Kamala: I would say that the movement really has come to life, and I'm really happy to say that there is momentum now. Even though, as I said initially, this is an entire exercise in bad faith with all the people in power knowing full well that this is a wank, or whatever. But nonetheless, the concept of ‘equal rights for women under the law’ has started bubbling into the collective consciousness enough for me to feel like we have been effective to some degree. The evolution for me personally has been one that started with shock, surprise and dismay, and moved quickly to extreme hope and optimism, thinking that this was a very easily solvable matter. Over the course of the past 10 years, my journey has been one of growing recognition that there are very few powerful people that want to see the ERA actually happen. That, in fact, it is much more worthwhile to maintain the possibility of ERA as a carrot; to get different people elected to different parties, to raise money to keep certain things in place, institutions and so forth. I have been deeply disillusioned with all quarters of our society: from our state legislators, to our federal legislators, from our women's establishment movements, to our media pundits, prominent lawyers, judges and our courts. The only people that have not disappointed me have been the women themselves, who have been incredible in their commitment and hard work.
Kamala: That's what really hurts me the most is that you've got all these women of good faith, with incredible competence, energy, intelligence, and ingenuity that are trapped in a rigged system. So, the way it is presently designed, there's no getting out. I keep wondering, Why do women think that if they keep going to the wolf for keys to the hen house, he's going to give them to them? To what benefit for the wolves? Why are we so naïve?

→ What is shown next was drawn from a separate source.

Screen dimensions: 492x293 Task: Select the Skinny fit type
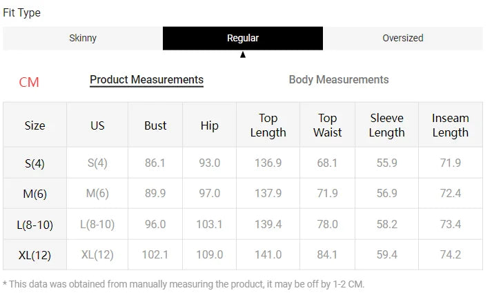click(x=83, y=38)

We are not willing to confront the reality of our continued oppression because it's extremely painful. But by the same token, by not doing so, we're selling our daughter's lives down the river. We need an influx of bravery, of courage, from all of us.
I think the Internet has made that worse for us. Even for me, I'll admit I run scared that one thing I say, passionately, to try to make a point, will be extracted and presented out of context to turn me into some kind of an “ism” or a “phobe” of some sort. There are strange bedfellows being created all over this new landscape because we're in a culture where truth and lies are so confused, that all people can do is blame and point and yell.

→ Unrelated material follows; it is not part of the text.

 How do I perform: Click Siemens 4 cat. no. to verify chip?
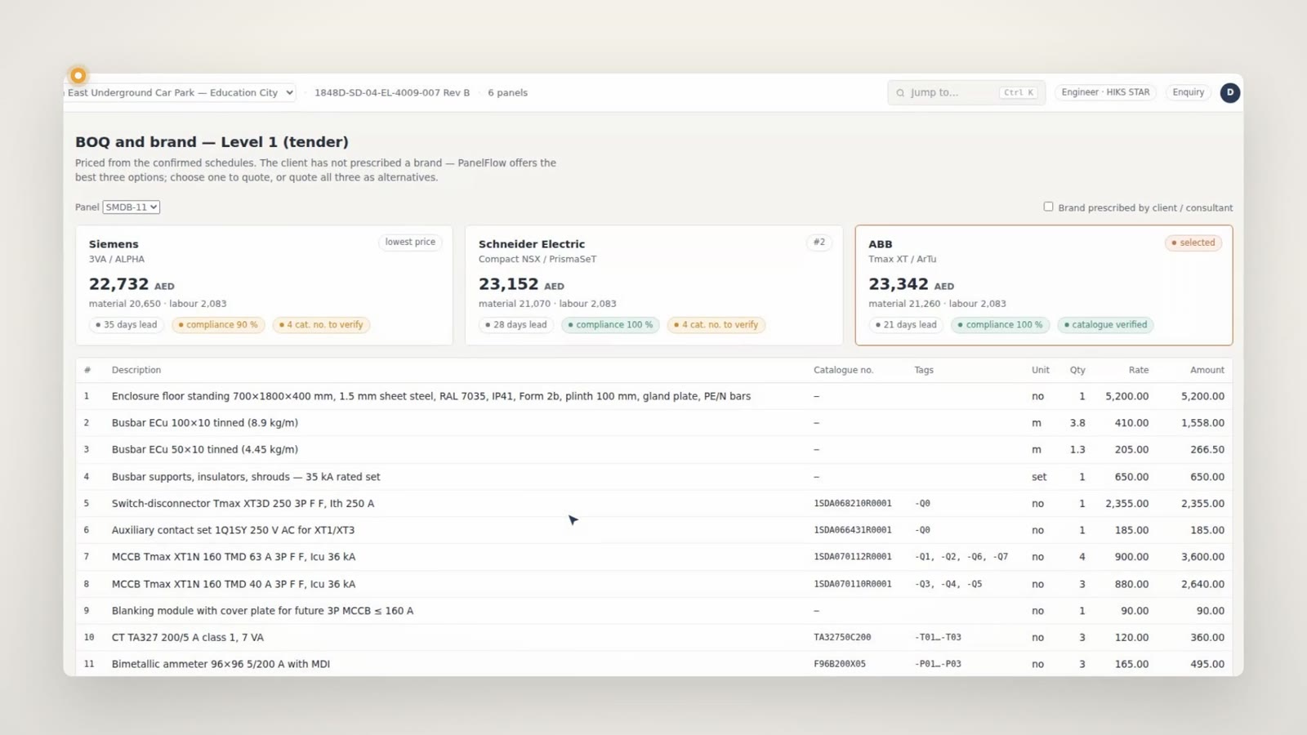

In the case of gender and sex, we have a real issue that all of us should look at together to make sure that we're not being fooled; because the fact that all of a sudden, an incredibly marginalized group in our society, one that suffers discrimination at a rate tenfold of that of any other class, suddenly now has all this political capital, much more than 51% of the population. So much political capital in fact, that the first thing the new administration did was to pass this Act that now blurs the legal lines between sex and gender.
I feel like the journey has led me to feel greatly disappointed in people with power and money, and very sad about the cancer of human greed. At the same time, I’m retaining optimism that the solution lies in women, in our very essence of fairness and wanting to share with one another, both responsibility and opportunity. I’m just hoping that I can get enough people, enough women, to see through the veil of this two-party game that's being foisted on us, and see beyond that, and to take matters into our own hands.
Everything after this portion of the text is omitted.